TASK PROMPT: Reproduce the data below verbatim, covering the stretch from the line that contains "This screenshot has width=287, height=162." through the line that contains "tap(182, 11)", both included, and omit the pictures from your answer.

SUPPLIED MATERIAL:

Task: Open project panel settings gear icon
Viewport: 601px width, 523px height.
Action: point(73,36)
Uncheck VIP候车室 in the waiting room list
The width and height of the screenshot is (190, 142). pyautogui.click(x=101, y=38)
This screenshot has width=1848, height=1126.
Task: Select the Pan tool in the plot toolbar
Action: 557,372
--
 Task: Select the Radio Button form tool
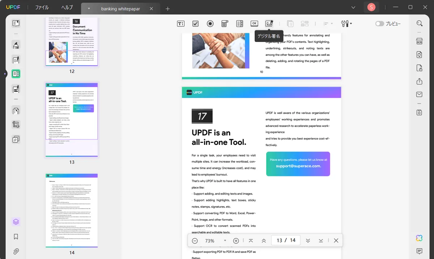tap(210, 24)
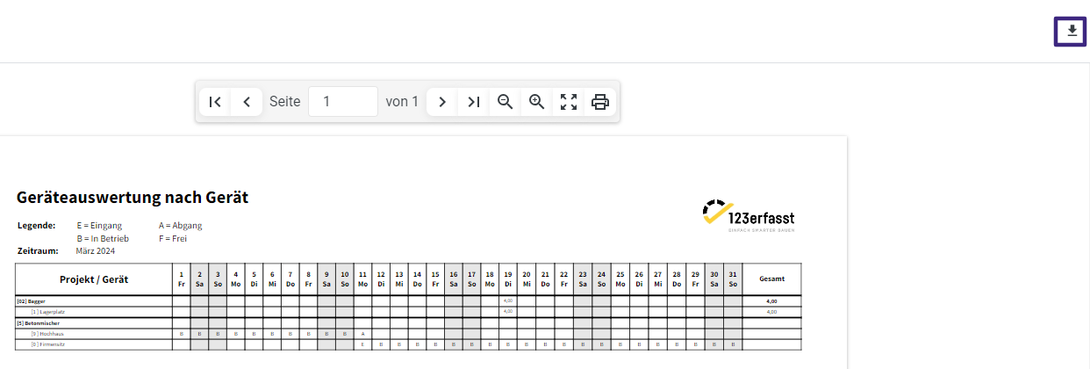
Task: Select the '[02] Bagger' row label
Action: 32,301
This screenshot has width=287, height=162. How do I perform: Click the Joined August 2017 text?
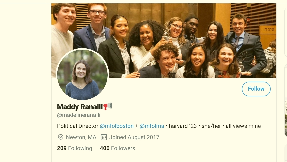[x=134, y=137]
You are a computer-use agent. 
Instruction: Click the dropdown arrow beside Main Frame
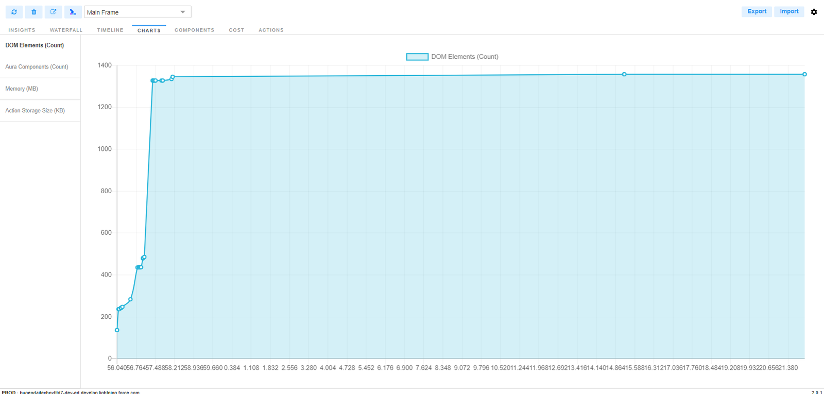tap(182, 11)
...
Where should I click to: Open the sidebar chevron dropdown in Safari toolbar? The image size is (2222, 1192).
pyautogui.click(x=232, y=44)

SOLUTION FOR THIS PROBLEM:
This screenshot has width=287, height=162. How do I perform: Click the Joined August 2017 text?
[x=134, y=137]
You are a computer-use agent. 
Instruction: Click the dropdown arrow beside Main Frame
tap(182, 11)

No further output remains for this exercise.